Russia warned Finland and Sweden on Monday saying they were making a “grave mistake” in their moves to join NATO as Ukraine braced for a new push by Moscow’s forces in its eastern Donbas region.
The two Nordic countries are poised to jettison decades of military non-alignment due to fears of aggression from Russia, with which Finland shares a 1,300-kilometre (800-mile) border.
Helsinki officially declared its intention to join the NATO military alliance on Sunday and Sweden’s ruling party has also backed membership, with the issue now being debated by both countries’ parliaments.
Russia, whose invasion of neighbouring Ukraine on February 24 has sparked global outrage, killed thousands and created millions of refugees, warned there would be consequences.

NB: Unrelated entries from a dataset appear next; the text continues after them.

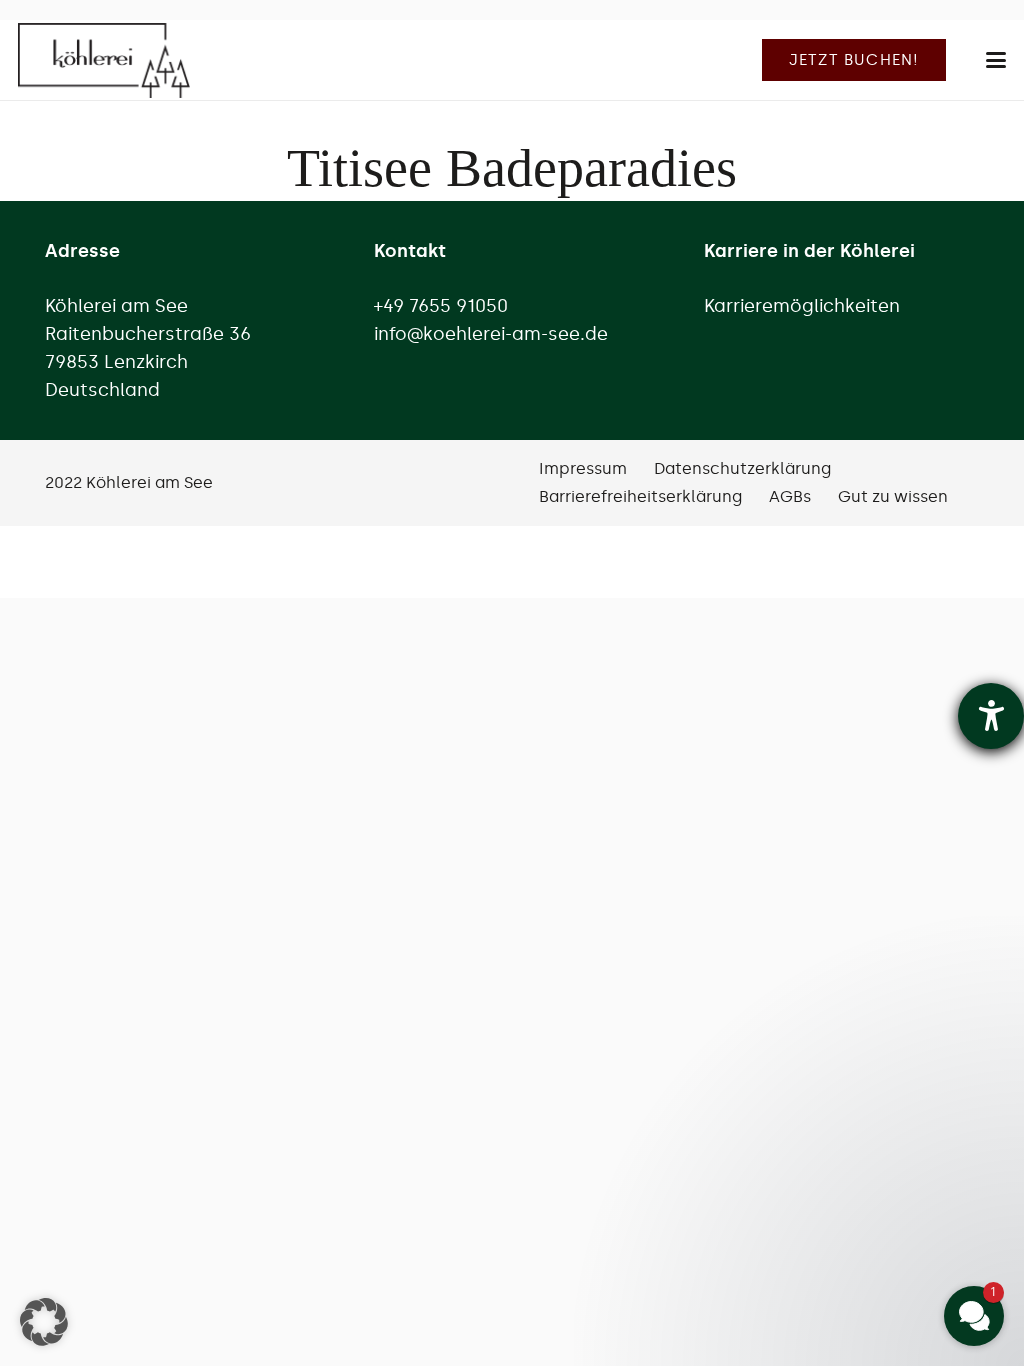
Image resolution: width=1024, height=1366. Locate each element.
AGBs (790, 496)
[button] (996, 60)
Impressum (583, 468)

“This is another grave mistake with far-reaching consequences,” Deputy Foreign Minister Sergei Ryabkov told newsmen on Monday, warning “the general level of military tensions will increase.
“They should have no illusions that we will just put up with this,” he was quoted as saying by Russian news agencies.”
Russia has already suspended electricity supplies to Finland, citing payment issues.
But Finnish Prime Minister Sanna Marin told lawmakers: “Our security environment has fundamentally changed.
“The only country that threatens European security, and is now openly waging a war of aggression, is Russia.”
Ukraine’s Western allies have sent weapons and money to help it resist Russia’s forces, and NATO promised Sunday support for as long as it was needed.
German Foreign Minister Annalena Baerbock promised military assistance “for as long as Ukraine needs”.
Since failing to take the capital Kyiv in the early weeks of the war, Moscow has focused on the eastern industrial region of Donbas, near the Russian border and home to pro-Russian separatists.